[Page text]:
+ + + + +

I’m working on a post elaborating in more depth on this based on my experience as a computational physicist.
Thanks for your comment, which helps me to zoom in on claims 4 and 5 in my own thinking.
I was thinking of another point on intelligence fallibility, specifically whether intelligence really allows the AGI to fully shape the future to its will. Was thinking along the lines of Laplace’s Demon which asks the question: if there is a demon which knows the position of every atom in the universe, and the direction which it travels in, will it be able to predict (and hence shape) the future? I think it is not clear that it will. In fact, Heisenberg’s uncertainty principle suggests that it will not (at least at the quantum level). Similarly, it is not clear that the AGI would be able to do so even if it has complete knowledge of everything.
Happy to comment on your post before/when you publish it!
I encourage you to publish that post. I also feel that the AI safety argument leans too heavily on the DNA sequences → diamondoid nanobots scenario
Consider entering your post in this competition: https://forum.effectivealtruism.org/posts/W7C5hwq7sjdpTdrQF/announcing-the-future-fund-s-ai-worldview-prize
Humans have caused the extinction of some species. And chickens are typically disempowered due to the actions of humans.
This sounds to me like an understatement. Before homo sapiens, most of the world had the biodiversity of charismatic megafauna we still see today in Africa. 15,000 years ago, North America had mammoths, ground sloths, glypodonts, giant camels, and a whole bunch of other things. Humans may not have been involved in all of those extinctions, but it is a good guess they had something to do with many. It is even more plausible that we caused the extinction of every other homo species. There were a few that had been doing reasonably well until we expanded into their areas.
Thanks for the comment! Wonder if you, or @Derek Shiller knows of any research on the number or proportion of extinctions caused by humans? Thinking it would be a useful number to use as a prior!

+ + + + +

Data extracted from a collection:
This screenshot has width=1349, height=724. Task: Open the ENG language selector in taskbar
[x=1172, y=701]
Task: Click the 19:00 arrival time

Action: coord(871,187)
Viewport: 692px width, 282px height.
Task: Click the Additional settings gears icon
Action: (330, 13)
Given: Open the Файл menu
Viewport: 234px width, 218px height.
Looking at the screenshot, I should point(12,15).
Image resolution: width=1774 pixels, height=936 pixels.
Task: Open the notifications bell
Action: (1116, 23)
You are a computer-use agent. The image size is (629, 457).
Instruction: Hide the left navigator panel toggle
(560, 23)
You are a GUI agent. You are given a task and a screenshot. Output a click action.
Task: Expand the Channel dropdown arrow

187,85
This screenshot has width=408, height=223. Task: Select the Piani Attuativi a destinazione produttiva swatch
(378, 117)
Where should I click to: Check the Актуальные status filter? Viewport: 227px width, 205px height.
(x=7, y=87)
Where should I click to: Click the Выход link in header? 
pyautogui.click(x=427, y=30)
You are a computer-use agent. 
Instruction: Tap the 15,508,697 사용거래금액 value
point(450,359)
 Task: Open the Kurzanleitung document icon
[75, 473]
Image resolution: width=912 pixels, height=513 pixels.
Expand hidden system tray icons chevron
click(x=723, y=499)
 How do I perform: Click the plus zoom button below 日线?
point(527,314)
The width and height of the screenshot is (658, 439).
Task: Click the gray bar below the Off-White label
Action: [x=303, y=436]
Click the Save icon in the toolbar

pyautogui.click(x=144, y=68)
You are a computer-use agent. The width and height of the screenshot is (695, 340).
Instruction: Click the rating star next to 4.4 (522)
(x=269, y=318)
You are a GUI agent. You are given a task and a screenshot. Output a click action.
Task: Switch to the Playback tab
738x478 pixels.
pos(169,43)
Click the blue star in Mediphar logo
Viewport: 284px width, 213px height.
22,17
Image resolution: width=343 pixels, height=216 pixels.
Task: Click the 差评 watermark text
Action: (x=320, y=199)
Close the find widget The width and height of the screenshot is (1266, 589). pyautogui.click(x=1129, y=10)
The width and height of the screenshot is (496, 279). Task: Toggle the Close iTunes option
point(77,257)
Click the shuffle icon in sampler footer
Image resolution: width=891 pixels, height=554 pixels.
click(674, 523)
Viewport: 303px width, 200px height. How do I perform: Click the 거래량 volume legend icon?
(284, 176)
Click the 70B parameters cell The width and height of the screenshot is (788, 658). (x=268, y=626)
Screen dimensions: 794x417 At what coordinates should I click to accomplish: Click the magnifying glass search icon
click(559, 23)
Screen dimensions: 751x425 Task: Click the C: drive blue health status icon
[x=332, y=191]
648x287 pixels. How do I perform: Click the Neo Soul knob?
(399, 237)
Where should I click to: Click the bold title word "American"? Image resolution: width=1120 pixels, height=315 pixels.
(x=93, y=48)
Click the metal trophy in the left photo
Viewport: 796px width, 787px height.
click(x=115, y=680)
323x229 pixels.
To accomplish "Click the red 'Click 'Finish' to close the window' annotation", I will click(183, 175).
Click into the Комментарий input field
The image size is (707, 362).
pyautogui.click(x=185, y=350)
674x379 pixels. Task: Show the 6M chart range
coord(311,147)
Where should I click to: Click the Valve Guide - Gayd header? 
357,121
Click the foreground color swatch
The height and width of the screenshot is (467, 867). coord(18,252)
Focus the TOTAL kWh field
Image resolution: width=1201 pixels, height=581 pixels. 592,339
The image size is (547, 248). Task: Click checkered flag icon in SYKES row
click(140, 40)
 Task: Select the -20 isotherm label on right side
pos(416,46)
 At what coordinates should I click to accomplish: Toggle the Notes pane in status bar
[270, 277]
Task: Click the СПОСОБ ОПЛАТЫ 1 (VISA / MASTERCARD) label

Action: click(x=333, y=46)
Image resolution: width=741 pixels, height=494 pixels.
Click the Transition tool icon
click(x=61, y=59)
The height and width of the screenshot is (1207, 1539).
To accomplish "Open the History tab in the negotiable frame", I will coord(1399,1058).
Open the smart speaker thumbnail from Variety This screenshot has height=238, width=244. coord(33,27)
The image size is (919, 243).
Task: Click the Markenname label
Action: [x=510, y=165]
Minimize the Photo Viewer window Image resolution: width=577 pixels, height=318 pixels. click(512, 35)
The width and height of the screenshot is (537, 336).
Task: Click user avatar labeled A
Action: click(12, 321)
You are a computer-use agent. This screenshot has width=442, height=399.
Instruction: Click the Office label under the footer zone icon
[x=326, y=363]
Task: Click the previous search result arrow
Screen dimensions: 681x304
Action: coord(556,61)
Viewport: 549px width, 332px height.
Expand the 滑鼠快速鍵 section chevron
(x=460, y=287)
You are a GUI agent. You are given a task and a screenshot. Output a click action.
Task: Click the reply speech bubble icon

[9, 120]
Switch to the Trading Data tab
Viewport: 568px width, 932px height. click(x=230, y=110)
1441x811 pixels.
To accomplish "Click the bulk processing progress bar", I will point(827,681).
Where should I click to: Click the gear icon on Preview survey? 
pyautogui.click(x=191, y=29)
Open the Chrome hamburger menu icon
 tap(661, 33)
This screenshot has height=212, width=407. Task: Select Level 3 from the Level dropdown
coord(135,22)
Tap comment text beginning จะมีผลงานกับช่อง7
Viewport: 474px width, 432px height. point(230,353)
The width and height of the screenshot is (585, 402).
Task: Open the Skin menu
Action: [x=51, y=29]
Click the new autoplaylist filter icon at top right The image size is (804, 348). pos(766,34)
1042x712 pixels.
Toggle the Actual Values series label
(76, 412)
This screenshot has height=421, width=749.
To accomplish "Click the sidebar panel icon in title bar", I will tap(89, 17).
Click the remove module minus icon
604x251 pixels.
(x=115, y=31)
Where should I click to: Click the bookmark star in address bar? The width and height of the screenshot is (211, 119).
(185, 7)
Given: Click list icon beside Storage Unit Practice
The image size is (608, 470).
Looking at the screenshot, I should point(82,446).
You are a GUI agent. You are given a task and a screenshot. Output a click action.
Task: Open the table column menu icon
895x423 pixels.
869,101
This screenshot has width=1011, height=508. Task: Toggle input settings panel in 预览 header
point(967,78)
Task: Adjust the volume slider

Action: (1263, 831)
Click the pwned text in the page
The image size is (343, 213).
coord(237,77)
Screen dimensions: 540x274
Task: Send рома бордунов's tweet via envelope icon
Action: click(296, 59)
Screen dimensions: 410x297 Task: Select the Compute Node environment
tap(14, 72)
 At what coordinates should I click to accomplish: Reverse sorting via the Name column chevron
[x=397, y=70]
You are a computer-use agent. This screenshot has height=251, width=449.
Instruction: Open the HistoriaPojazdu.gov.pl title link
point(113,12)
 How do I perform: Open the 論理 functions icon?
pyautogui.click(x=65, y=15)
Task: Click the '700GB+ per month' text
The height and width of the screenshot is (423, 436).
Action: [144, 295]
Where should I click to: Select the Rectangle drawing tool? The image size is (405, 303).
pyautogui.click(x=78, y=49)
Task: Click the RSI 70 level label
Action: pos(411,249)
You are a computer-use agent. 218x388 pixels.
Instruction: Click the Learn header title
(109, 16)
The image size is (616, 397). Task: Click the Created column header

+ + + + +

[Problems to solve]:
(a) In the forum thread on AGI risk, which principle is said to suggest that Laplace's Demon would not be able to predict the future?
(b) Continue the forum thread on AGI risk, starting after its final comment.

[Activity answers]:
(a) Heisenberg's uncertainty principle, at least at the quantum level.

(b)
My impression is that it is very unclear. In the historical record, we see a lot of disappearances of species around when humans first arrived at an area, but it isn’t clear that humans always arrived before the extinctions occurred. Our understanding of human migration timing is imperfect. There were also other factors, such as temperature changes, that may have been sufficient for extinction (or at least significant depopulation). So I think the frequency of human-caused extinction is an open question. We shouldn’t be confident that it was relatively rare.
You aren’t factoring in mesa-optimisation or reward hacking in this section. Or the AI being much more powerful than humans (cf we don’t trade with ants).
In this section it seems like you are assuming that corrigibility is solved, as well as outer alignment. These are major unsolved problems in AI Alignment. I don’t want to sound too mean, but I get the impression that your 300 hours of reading didn’t include the AGI Safety Fundamentals syllabus.
I don’t think you’re really thinking of superintelligent AIs here. The speed the first one will be operating at makes it unlikely a second could ever catch up to it. And human militaries would pose no threat to a superintelligence, almost by definition (i.e. something more intelligent than all of humanity put together).
How are these established? You can’t train for them as that would require breaking them (and you can’t do trial and error if you’re dead after the first try!) How would you hard code them in? (You’re basically solving outer alignment if you can do this!)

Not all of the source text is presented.